▶ Work item
Among the entries below, retype exactly the lines starting with the one with "You are a computer-use" and going on through the one with "Task: Focus the 2ème Prénom input field", but not the pictures.

──────

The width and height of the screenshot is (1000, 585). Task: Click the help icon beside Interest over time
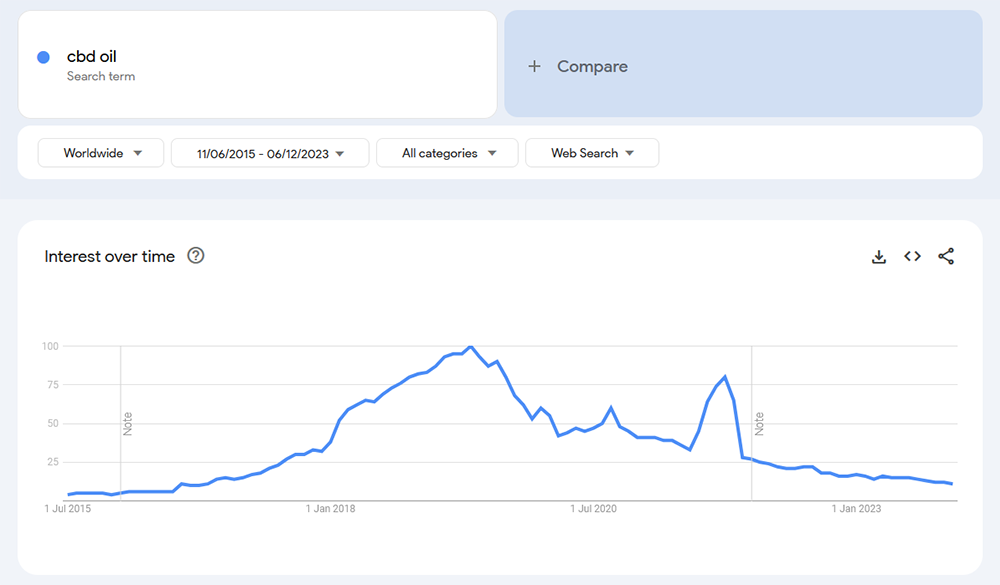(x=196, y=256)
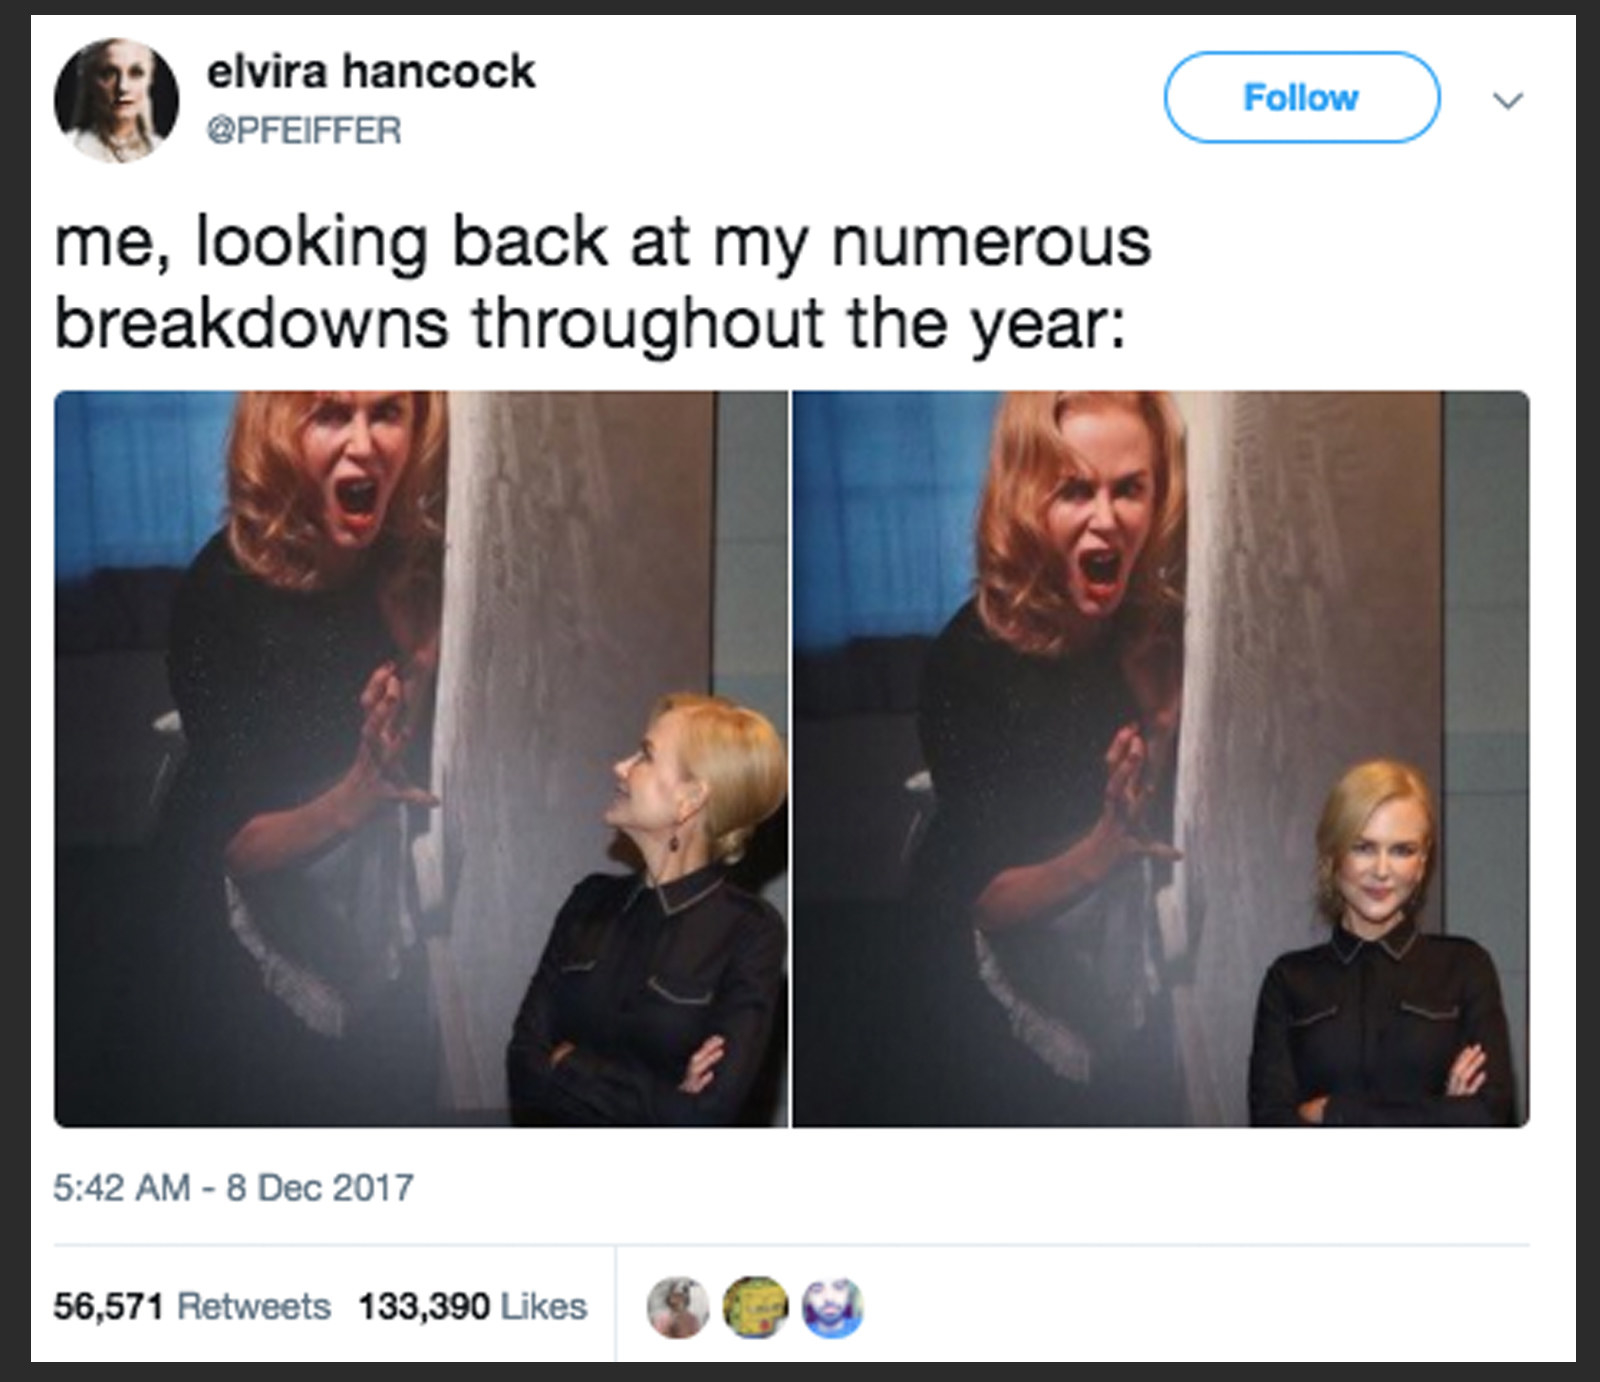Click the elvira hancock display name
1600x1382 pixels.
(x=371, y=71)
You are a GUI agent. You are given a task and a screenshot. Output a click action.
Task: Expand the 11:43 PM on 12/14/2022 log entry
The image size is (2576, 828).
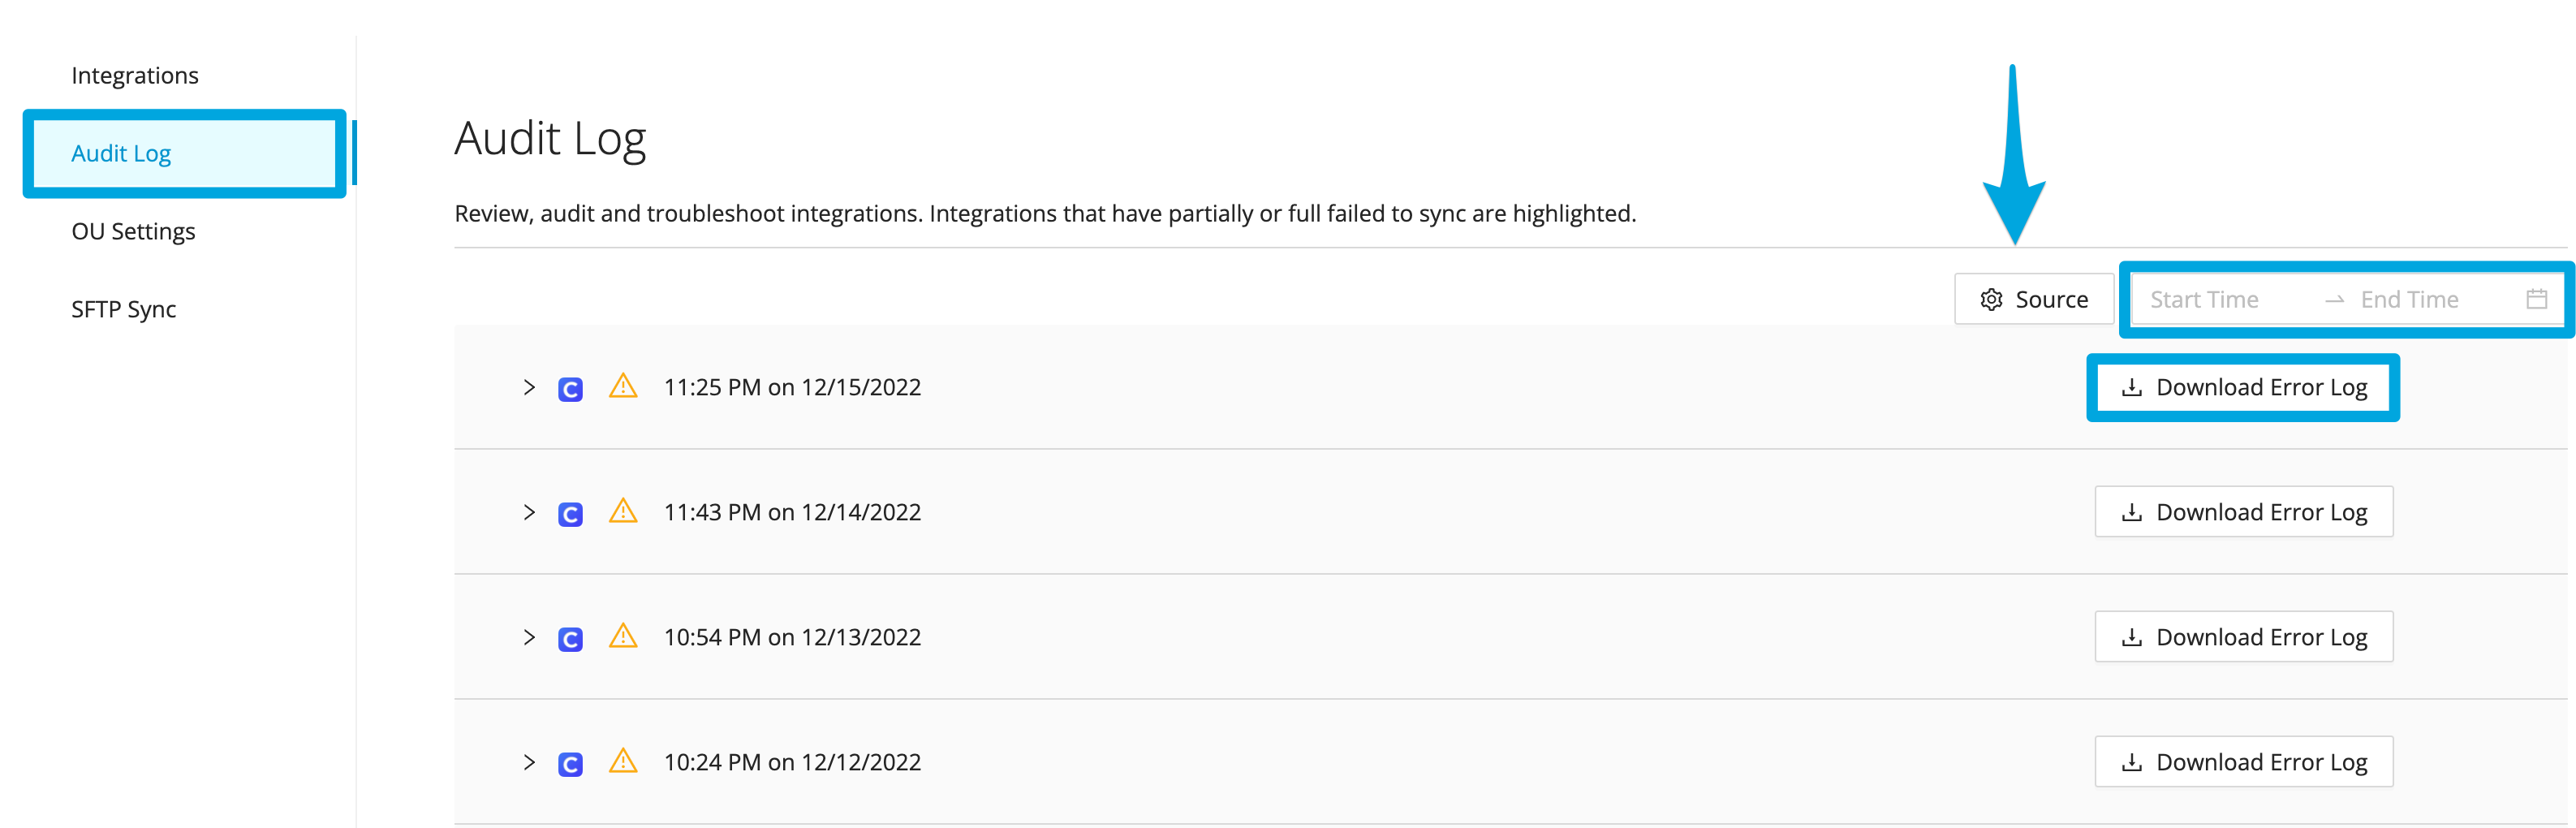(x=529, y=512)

──────

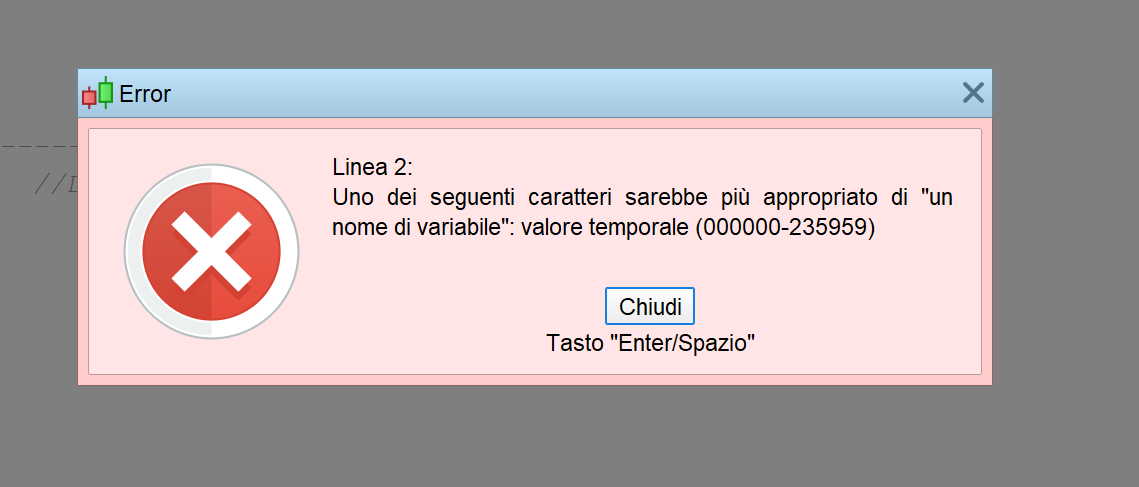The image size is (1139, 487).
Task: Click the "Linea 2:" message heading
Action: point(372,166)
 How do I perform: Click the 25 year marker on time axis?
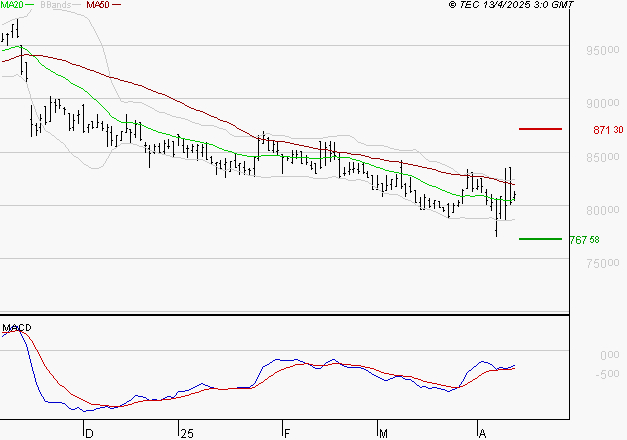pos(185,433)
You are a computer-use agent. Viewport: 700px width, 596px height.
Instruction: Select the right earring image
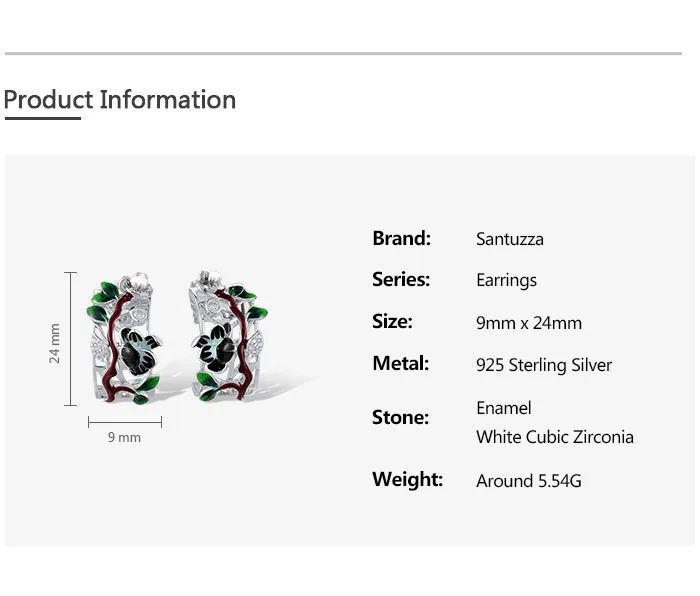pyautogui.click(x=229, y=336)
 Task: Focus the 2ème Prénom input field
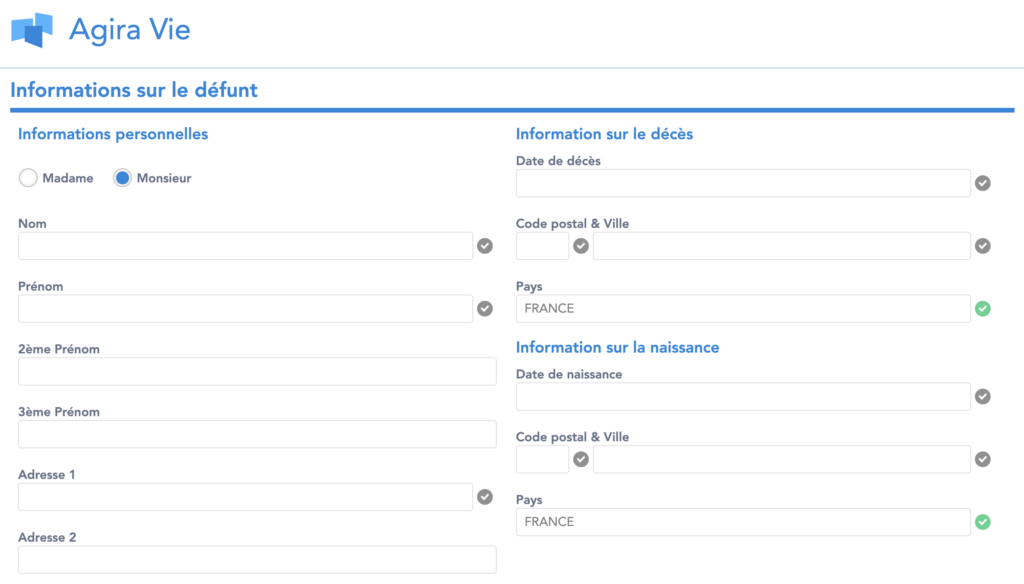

──────

▶ Result below
You are a computer-use agent. Viewport: 700px width, 596px height.
Instruction: Select the right earring image
pyautogui.click(x=229, y=336)
 Task: Focus the 2ème Prénom input field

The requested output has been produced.